Recent law school grad here. Don't have my law license yet, so I can't technically give you "legal advice," but I'm not totally gagged. Everything in this post is merely information provided to help you understand your possible legal rights -- the information is not intended as legal advice and shouldn't be relied on as such. (/end ass covering disclaimer mode.) If the property that your dad destroyed is indeed yours and you can prove that daddy dearest is the jerk who trashed it, then you may have some legal recourse. Just because it's a family member who wrecks your stuff while it's in their home doesn't let the asshole get off scott free. Destroying/damaging someone else's property is usually one of a couple of different torts (civil wrongs). To get compensation for a tort, people sue the wrongdoer in civil court to get some money in compensation. If the value of the property is under a certain amount (often around $5000) you could try small claims court. As far as criminal charges go... I worked in a criminal court for a summer internship for the prosecution, and I didn't really see stuff like this come our way. I'm guessing these kind of cases may have wound up in family court, or the cops hashed it out on the scene and no official paperwork was ever generated. Dunno, I didn't do any work with the family wing.

 

However, any kind of legal action tends to RUIN family relationships like you wouldn't believe. I'd *always* try to work things out myself with my family before I resorted to the legal process.
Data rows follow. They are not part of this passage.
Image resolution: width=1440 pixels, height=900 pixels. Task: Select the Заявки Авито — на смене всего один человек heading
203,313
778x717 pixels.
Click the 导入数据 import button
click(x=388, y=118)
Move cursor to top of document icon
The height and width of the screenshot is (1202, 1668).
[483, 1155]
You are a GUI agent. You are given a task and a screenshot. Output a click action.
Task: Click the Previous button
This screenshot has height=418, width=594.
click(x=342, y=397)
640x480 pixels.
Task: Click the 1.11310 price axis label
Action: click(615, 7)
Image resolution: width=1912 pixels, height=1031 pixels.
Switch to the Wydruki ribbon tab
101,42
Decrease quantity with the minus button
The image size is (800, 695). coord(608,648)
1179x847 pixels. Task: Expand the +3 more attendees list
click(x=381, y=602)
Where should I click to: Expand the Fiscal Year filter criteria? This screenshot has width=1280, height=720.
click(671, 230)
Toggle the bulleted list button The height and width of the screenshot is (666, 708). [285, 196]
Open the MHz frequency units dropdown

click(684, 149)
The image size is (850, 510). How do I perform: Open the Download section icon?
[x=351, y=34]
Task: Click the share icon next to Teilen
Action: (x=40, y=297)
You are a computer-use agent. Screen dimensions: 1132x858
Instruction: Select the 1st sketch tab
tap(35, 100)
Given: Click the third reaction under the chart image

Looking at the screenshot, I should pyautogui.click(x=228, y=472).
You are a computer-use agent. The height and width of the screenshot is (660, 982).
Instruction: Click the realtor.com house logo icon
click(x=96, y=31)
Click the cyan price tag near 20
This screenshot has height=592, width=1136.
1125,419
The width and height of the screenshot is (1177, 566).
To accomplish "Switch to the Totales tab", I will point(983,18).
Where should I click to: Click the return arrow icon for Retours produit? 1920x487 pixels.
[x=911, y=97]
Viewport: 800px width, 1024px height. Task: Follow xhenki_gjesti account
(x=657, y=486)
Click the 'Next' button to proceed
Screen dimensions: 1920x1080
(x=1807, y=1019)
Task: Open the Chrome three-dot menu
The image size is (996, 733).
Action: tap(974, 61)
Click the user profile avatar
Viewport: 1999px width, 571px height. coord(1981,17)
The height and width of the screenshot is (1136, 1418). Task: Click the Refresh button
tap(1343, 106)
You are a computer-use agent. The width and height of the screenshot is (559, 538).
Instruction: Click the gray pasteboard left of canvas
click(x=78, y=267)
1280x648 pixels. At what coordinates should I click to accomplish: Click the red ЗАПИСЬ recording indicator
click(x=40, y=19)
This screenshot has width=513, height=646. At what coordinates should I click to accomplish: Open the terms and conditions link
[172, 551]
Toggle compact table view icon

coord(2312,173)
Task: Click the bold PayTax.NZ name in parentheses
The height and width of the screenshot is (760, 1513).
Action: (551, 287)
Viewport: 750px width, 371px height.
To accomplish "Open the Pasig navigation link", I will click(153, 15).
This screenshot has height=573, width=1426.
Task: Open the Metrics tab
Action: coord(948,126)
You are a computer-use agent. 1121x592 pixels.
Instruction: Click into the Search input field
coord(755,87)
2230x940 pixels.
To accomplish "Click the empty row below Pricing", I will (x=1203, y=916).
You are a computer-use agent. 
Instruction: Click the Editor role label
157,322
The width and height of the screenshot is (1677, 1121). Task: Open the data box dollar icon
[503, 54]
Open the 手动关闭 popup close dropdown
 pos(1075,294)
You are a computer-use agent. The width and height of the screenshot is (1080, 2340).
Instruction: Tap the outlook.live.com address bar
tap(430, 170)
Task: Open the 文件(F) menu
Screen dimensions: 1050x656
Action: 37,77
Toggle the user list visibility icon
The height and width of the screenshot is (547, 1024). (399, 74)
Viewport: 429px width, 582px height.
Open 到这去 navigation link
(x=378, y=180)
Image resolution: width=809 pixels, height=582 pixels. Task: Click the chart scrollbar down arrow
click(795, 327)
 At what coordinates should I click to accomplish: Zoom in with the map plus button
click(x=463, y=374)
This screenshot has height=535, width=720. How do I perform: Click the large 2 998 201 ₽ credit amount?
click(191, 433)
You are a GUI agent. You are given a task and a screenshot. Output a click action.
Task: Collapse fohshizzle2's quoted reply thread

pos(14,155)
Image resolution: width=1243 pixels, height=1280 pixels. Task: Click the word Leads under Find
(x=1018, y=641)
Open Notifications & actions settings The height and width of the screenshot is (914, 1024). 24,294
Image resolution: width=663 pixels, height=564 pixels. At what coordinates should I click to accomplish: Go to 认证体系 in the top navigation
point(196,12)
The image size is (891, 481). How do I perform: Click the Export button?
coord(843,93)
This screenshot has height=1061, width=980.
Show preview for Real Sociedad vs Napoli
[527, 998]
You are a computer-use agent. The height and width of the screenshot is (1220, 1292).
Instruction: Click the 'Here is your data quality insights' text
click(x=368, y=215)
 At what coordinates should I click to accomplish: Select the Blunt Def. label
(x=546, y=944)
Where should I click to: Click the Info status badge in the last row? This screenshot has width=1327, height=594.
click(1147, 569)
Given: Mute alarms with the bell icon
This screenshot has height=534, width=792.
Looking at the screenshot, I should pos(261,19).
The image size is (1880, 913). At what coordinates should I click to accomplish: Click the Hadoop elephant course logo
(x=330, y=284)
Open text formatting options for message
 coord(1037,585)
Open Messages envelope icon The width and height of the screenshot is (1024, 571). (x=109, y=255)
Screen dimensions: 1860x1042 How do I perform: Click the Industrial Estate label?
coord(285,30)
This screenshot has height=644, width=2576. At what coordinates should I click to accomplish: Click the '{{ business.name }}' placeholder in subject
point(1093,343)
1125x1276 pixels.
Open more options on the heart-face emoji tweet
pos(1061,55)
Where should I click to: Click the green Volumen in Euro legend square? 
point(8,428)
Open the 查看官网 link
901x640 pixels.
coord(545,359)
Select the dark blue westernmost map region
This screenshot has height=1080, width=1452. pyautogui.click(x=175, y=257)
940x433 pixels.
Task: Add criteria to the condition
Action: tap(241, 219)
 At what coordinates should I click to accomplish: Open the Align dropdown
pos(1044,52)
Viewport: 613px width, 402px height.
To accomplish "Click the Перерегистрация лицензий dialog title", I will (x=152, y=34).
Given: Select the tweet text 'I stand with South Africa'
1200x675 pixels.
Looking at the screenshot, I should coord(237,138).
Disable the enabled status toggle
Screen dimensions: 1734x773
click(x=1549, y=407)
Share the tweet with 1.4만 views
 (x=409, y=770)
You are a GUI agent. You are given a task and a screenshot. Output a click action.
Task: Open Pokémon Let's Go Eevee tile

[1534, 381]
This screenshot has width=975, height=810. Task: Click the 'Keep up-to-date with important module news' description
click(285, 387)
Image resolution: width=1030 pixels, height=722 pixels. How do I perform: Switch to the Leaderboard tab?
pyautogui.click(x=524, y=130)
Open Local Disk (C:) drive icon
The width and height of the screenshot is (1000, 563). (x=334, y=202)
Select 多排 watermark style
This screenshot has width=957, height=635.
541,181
Your post makes it sound like there are some ongoing problems between you and your family that are contributing to the current dispute -- suing people doesn't help solve those kinds of problems. However, there are ways of handling disputes without suing that are designed to resolve the current problem and work through some of the underlying crapola. Mediation is a really popular one for handling disputes between family members. Cool stuff, I did some mediation work too for a semester my last year of law school. Either way, you should give yourself a chance to cool off and really think it over before doing anything and get some advice from a lawyer. If you've got more questions, I'll try to answer them to the extent the law will permit me to -- you can PM me if you're worried about privacy.

 

EDIT -- Good advice, Astreja, photographs are *very* important in proving damage.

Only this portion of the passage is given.